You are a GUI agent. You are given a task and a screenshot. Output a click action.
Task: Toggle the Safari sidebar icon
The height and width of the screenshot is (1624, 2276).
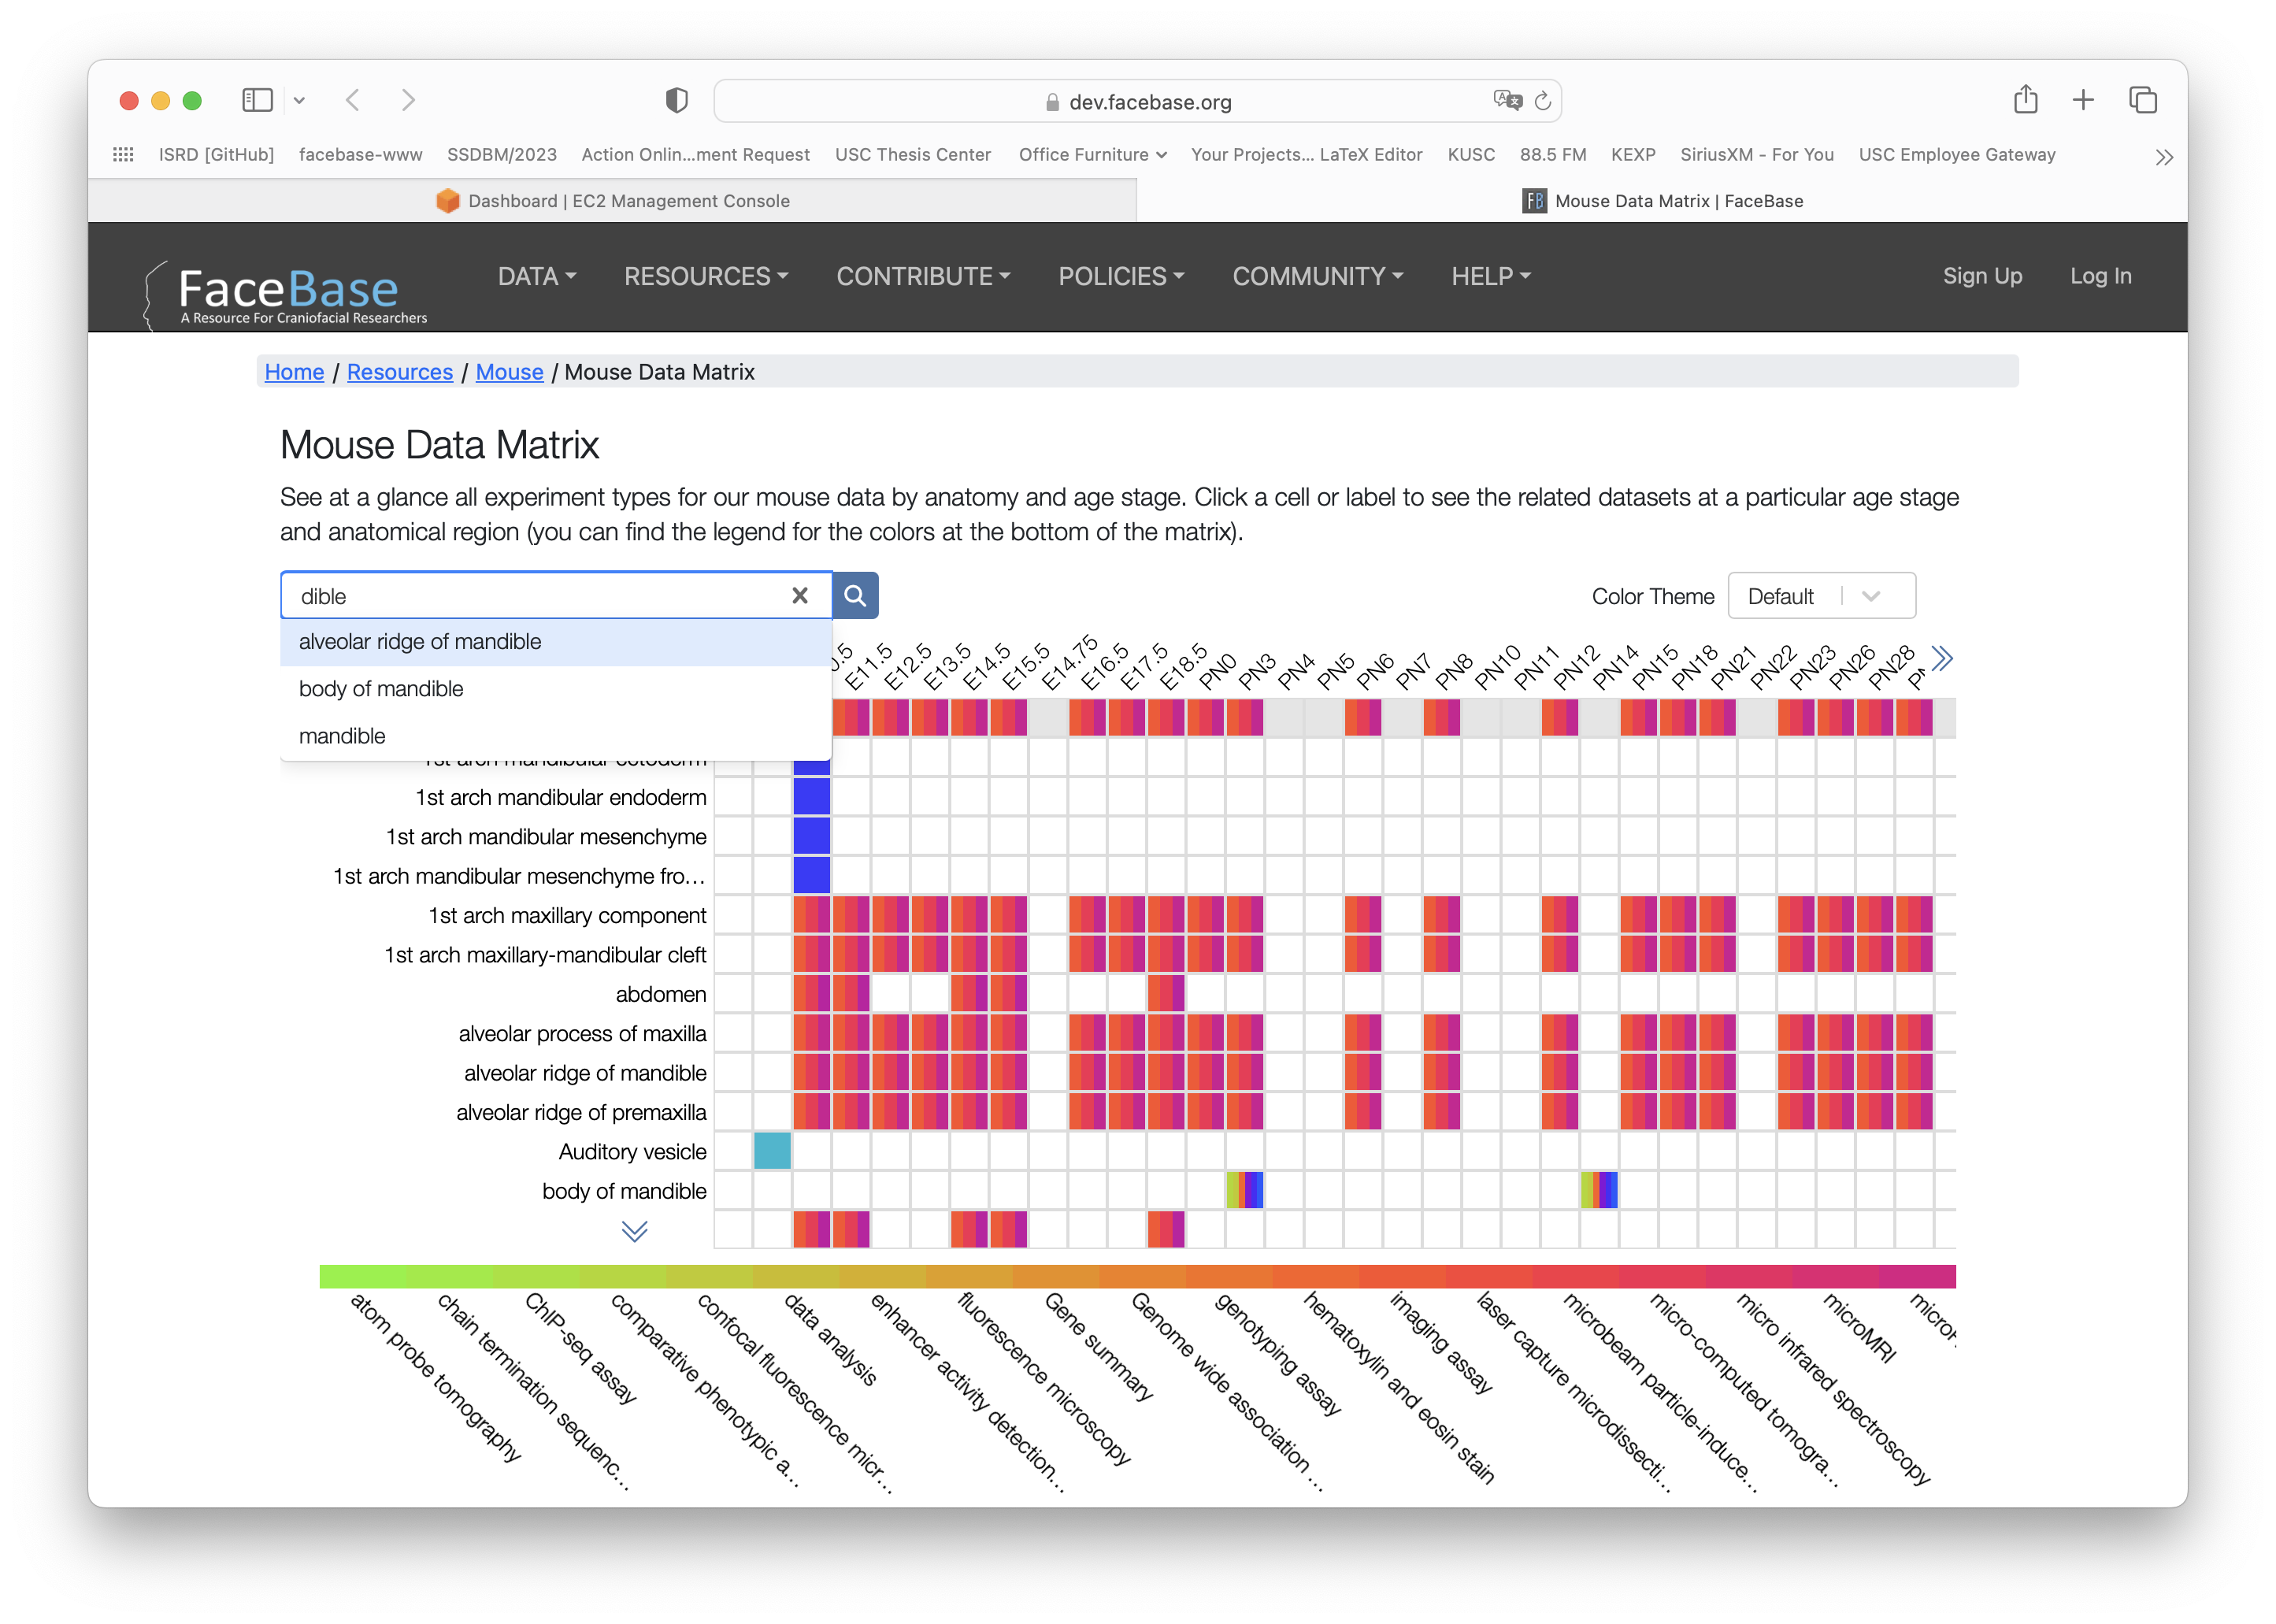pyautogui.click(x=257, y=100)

---

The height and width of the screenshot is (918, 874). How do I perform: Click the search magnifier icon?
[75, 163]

...

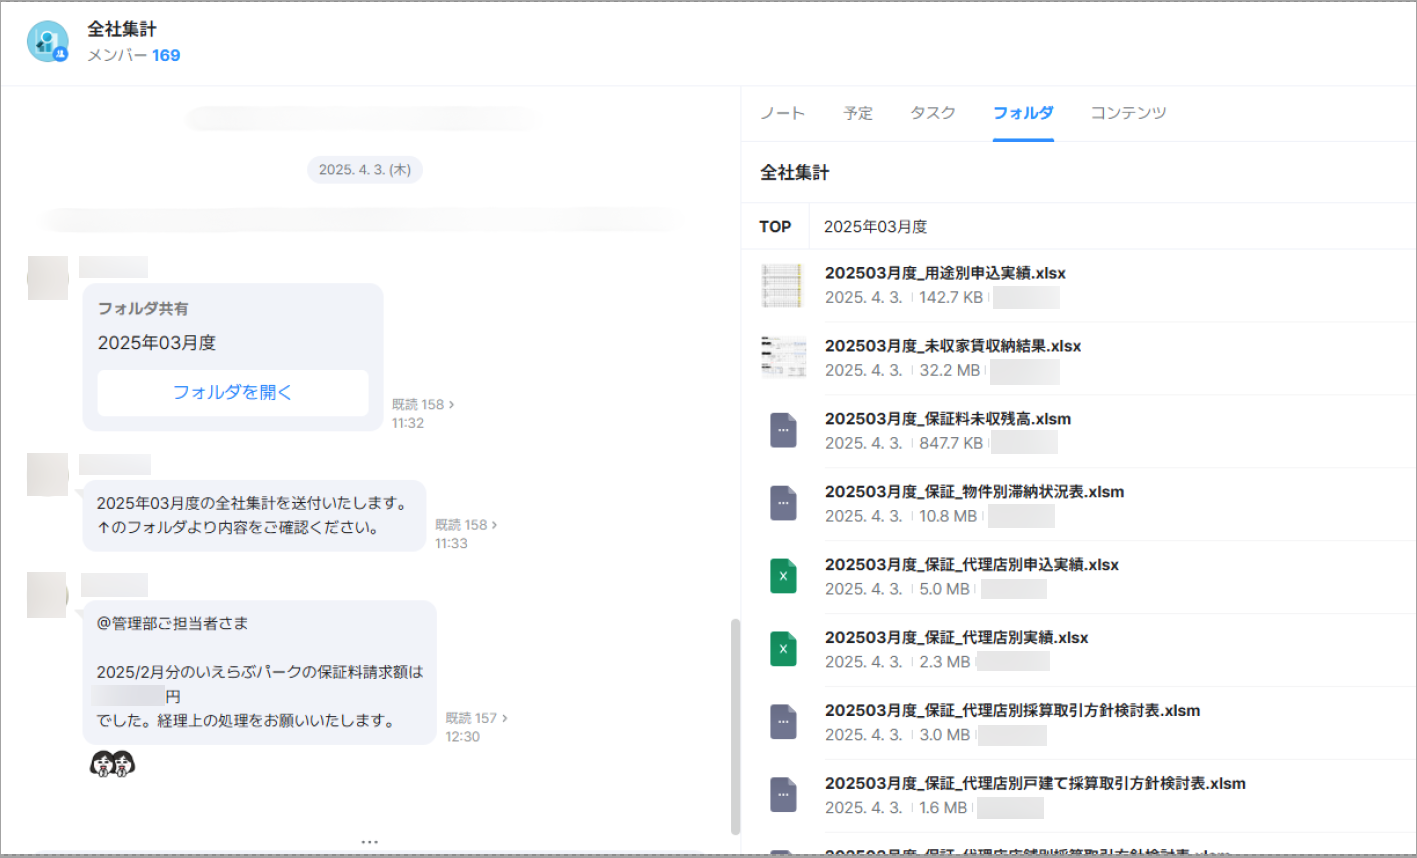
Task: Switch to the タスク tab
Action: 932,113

* 課題の指示
「You are a GUI」を含む行から「pyautogui.click(x=257, y=100)」を含む行までを、指示文も含めてそのまま書き直しなさい。ただし、解答にある座標の数値はすべて-103だけ増減させ、画像は省きなさい。

* 最終解答
You are a GUI agent. You are given a task and a screenshot. Output a click action.
Task: Toggle the Safari sidebar icon
The height and width of the screenshot is (1624, 2276).
pyautogui.click(x=154, y=-3)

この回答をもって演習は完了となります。